● Texto fornecido
________________________

O influenciador Carlinhos Maia gravou um vídeo, sem camisa, direto de casa, pra rebater os rumores de que estaria se mudando pra Nova York fugindo de investigações ligadas à divulgação de casas de apostas online. E olha, ele não fez isso com sutileza. Chamou quem espalhou a história de “burro”, de “analfabeto”, disse que quem foge não avisa, não pede ajuda pra escolher apartamento, e que, se um dia sair do Brasil, vai ser “tudo certinho, pago meus impostos”, porque as casas de apostas que ele divulgou são legalizadas pelo governo.
E aqui está o detalhe que interessa: ele não negou a mudança para Nova York. Ele negou que a mudança seja fuga. É uma distinção jurídica fina, dessas que só interessa a quem já ouviu a palavra “investigação” perto do próprio nome mais vezes do que gostaria.

________________________

● Listagem

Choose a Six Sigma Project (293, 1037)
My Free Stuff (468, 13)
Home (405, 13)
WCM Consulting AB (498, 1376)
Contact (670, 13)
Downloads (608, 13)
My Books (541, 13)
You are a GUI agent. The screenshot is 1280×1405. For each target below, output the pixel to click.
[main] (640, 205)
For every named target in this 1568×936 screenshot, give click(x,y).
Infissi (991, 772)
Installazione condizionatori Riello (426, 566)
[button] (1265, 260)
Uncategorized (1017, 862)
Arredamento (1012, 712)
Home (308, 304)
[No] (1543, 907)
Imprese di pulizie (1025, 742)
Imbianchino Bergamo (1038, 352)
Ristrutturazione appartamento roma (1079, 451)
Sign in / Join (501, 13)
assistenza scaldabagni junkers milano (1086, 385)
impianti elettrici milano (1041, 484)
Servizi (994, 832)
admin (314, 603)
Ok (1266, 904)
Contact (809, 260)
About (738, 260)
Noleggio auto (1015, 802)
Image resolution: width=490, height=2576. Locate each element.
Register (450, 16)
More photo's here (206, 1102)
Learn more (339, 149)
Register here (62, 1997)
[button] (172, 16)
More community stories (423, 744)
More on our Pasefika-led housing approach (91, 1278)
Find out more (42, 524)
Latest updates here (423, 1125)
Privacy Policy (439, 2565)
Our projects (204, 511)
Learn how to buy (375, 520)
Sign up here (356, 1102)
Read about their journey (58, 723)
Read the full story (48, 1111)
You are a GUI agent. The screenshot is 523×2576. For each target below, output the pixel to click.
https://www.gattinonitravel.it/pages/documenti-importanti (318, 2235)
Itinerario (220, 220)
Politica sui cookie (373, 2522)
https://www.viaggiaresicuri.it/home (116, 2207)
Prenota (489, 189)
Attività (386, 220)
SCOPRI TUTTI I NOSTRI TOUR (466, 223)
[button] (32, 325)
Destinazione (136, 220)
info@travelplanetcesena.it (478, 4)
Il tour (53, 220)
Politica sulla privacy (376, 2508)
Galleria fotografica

________________________

● Enunciado A
Indique se cada afirmação abaixo está de acordo com o texto sobre Carlinhos Maia, respondendo sim ou não e citando literalmente as palavras do texto que justificam a resposta.
(i) Carlinhos Maia negou que vai se mudar para Nova York.
(ii) Ele declarou que as casas de apostas que divulgou são legalizadas pelo governo.
(iii) O vídeo foi gravado na casa do influenciador.
● Enunciado B
Transcreva do texto sobre Carlinhos Maia o trecho entre "O influenciador Carlinhos" e "do que gostaria.", ambos incluídos.
● Enunciado C
Dê continuidade ao texto sobre Carlinhos Maia a partir da última frase apresentada.

● Sua resposta A
(i) Não: "ele não negou a mudança para Nova York."
(ii) Sim: "porque as casas de apostas que ele divulgou são legalizadas pelo governo."
(iii) Sim: "direto de casa".

● Sua resposta B
O influenciador Carlinhos Maia gravou um vídeo, sem camisa, direto de casa, pra rebater os rumores de que estaria se mudando pra Nova York fugindo de investigações ligadas à divulgação de casas de apostas online. E olha, ele não fez isso com sutileza. Chamou quem espalhou a história de “burro”, de “analfabeto”, disse que quem foge não avisa, não pede ajuda pra escolher apartamento, e que, se um dia sair do Brasil, vai ser “tudo certinho, pago meus impostos”, porque as casas de apostas que ele divulgou são legalizadas pelo governo.
E aqui está o detalhe que interessa: ele não negou a mudança para Nova York. Ele negou que a mudança seja fuga. É uma distinção jurídica fina, dessas que só interessa a quem já ouviu a palavra “investigação” perto do próprio nome mais vezes do que gostaria.

● Sua resposta C
Confesso que a estratégia de retórica me interessou mais do que a reunião das dez. Ele não fez vídeo produzido, não chamou assessoria de imprensa, gravou ali, cru, no calor do momento, xingando quem duvida dele e chamando os críticos de “cambada de cachorro” cheia de “inveja”. É a defesa mais sincera e menos calculada que se pode fazer quando o assunto é sério: gritar mais alto que a pergunta.

Porque, minha filha, quando a explicação chega antes da pergunta oficial, alguém já sabia que a pergunta vinha.